Items listed in a dataset
--
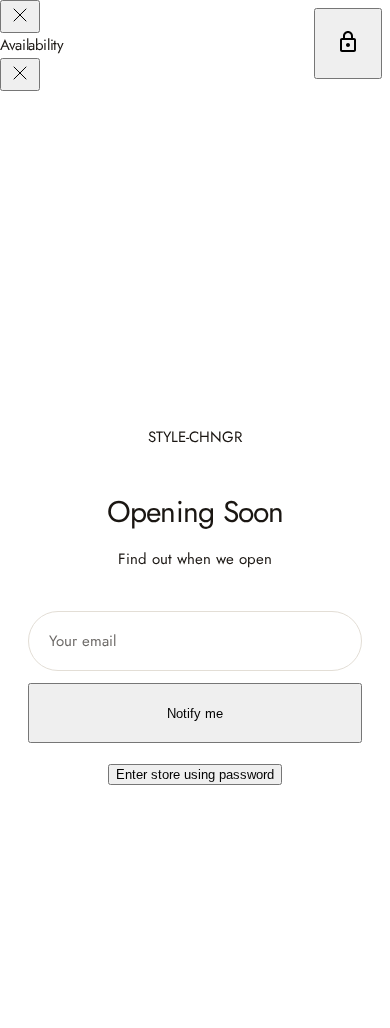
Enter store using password (195, 774)
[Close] (20, 16)
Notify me (195, 713)
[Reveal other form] (348, 43)
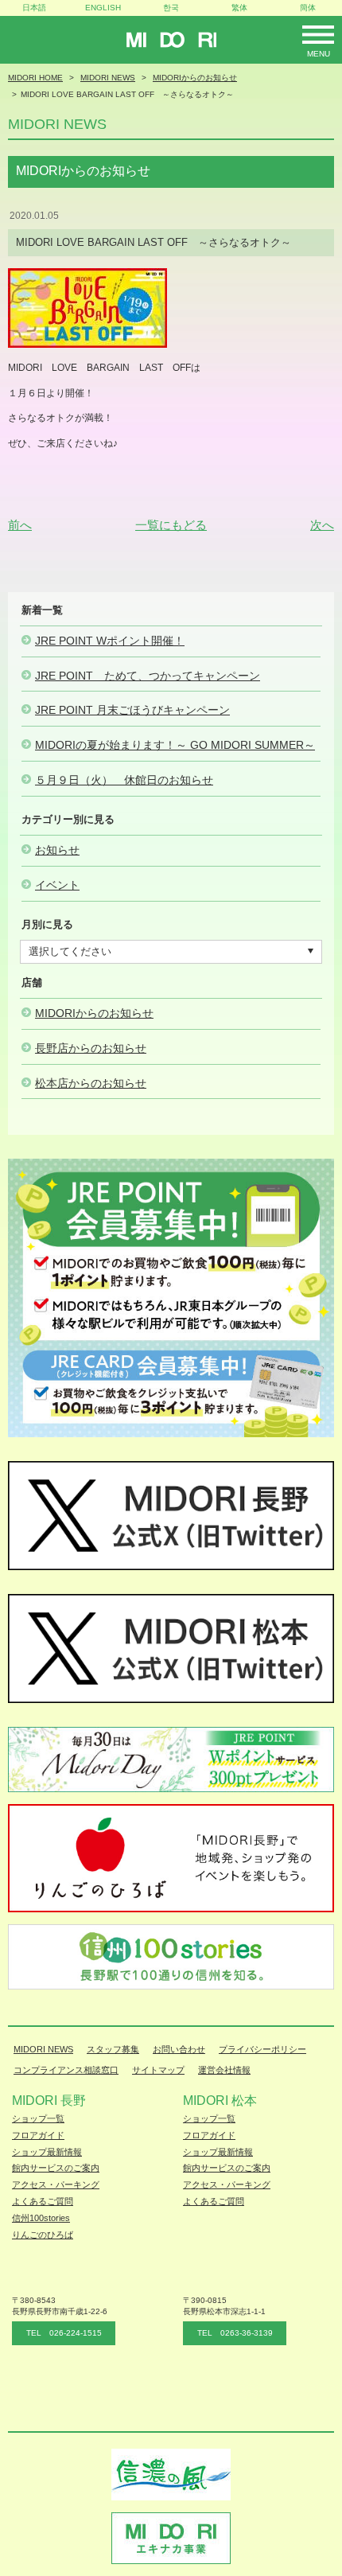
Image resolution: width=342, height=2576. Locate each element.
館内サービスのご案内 (55, 2168)
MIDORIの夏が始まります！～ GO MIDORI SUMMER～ (175, 745)
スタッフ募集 (113, 2049)
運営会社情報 (224, 2070)
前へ (20, 525)
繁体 (239, 7)
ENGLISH (103, 7)
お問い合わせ (179, 2049)
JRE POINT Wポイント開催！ (110, 640)
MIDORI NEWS (43, 2049)
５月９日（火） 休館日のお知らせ (124, 780)
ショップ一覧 (38, 2118)
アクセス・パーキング (55, 2184)
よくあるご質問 (42, 2201)
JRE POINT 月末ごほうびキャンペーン (132, 709)
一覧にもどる (171, 525)
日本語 (34, 7)
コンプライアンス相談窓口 (66, 2070)
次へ (322, 525)
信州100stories (41, 2218)
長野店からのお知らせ (90, 1048)
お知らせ (57, 850)
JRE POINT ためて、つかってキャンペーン (147, 675)
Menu (318, 53)
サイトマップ (158, 2070)
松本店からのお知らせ (90, 1083)
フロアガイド (38, 2135)
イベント (57, 885)
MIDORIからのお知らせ (94, 1013)
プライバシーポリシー (262, 2049)
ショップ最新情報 (47, 2152)
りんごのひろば (42, 2234)
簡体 (308, 7)
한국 (171, 7)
--
Find the line containing "よくあるご質問 (42, 2201)" in the data above. Please transcribe it and every line after it, exactly.

▶ [Response below]
よくあるご質問 (42, 2201)
JRE POINT 月末ごほうびキャンペーン (132, 709)
一覧にもどる (171, 525)
日本語 (34, 7)
コンプライアンス相談窓口 (66, 2070)
次へ (322, 525)
信州100stories (41, 2218)
長野店からのお知らせ (90, 1048)
お知らせ (57, 850)
JRE POINT ためて、つかってキャンペーン (147, 675)
Menu (318, 53)
サイトマップ (158, 2070)
松本店からのお知らせ (90, 1083)
フロアガイド (38, 2135)
イベント (57, 885)
MIDORIからのお知らせ (94, 1013)
プライバシーポリシー (262, 2049)
ショップ最新情報 (47, 2152)
りんごのひろば (42, 2234)
簡体 (308, 7)
한국 (171, 7)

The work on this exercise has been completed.